WORK INSTRUCTIONS
As the answer, give a copy of each line below that includes the word "resolution".

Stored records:
Segment Open

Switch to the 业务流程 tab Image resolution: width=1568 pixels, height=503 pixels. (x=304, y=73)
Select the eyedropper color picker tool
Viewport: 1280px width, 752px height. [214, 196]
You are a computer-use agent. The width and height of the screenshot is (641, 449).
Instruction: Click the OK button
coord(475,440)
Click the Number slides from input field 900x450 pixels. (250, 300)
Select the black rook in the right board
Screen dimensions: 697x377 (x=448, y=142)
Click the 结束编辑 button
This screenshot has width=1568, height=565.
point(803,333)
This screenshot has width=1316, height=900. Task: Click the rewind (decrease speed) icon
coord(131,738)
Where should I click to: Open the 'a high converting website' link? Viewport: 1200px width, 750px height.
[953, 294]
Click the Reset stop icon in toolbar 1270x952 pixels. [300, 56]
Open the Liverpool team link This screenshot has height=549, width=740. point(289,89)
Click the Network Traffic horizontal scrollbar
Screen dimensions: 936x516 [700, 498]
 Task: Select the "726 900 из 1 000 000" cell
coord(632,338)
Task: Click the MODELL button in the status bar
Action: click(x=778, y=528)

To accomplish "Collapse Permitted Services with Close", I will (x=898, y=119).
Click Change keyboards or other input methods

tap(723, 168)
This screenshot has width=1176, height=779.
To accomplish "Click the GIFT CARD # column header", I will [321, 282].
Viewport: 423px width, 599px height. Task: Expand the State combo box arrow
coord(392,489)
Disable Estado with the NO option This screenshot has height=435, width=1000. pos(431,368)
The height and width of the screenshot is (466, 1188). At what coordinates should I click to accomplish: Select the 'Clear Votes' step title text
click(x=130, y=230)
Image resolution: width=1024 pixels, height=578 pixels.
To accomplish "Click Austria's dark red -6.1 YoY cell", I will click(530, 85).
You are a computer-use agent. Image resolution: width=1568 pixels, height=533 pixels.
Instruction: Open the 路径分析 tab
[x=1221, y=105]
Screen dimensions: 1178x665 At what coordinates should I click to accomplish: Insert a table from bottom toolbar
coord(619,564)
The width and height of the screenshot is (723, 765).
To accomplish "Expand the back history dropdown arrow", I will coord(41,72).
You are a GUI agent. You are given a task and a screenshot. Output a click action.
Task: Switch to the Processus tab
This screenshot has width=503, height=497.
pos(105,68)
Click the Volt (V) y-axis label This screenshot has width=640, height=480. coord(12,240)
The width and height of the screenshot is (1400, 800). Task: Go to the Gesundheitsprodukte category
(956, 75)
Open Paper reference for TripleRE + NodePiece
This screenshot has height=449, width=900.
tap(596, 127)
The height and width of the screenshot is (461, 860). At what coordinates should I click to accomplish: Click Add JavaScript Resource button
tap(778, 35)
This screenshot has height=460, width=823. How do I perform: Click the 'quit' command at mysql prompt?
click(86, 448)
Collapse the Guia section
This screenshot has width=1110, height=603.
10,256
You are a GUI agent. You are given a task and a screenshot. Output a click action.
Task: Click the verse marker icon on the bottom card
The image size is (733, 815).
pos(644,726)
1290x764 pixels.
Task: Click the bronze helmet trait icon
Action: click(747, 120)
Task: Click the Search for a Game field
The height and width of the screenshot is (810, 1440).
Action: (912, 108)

Segment Closed

SOLUTION FOR THIS PROBLEM
Switch to the 业务流程 tab Image resolution: width=1568 pixels, height=503 pixels. (x=304, y=73)
Image resolution: width=1024 pixels, height=578 pixels.
You are a computer-use agent. Image resolution: width=1568 pixels, height=533 pixels.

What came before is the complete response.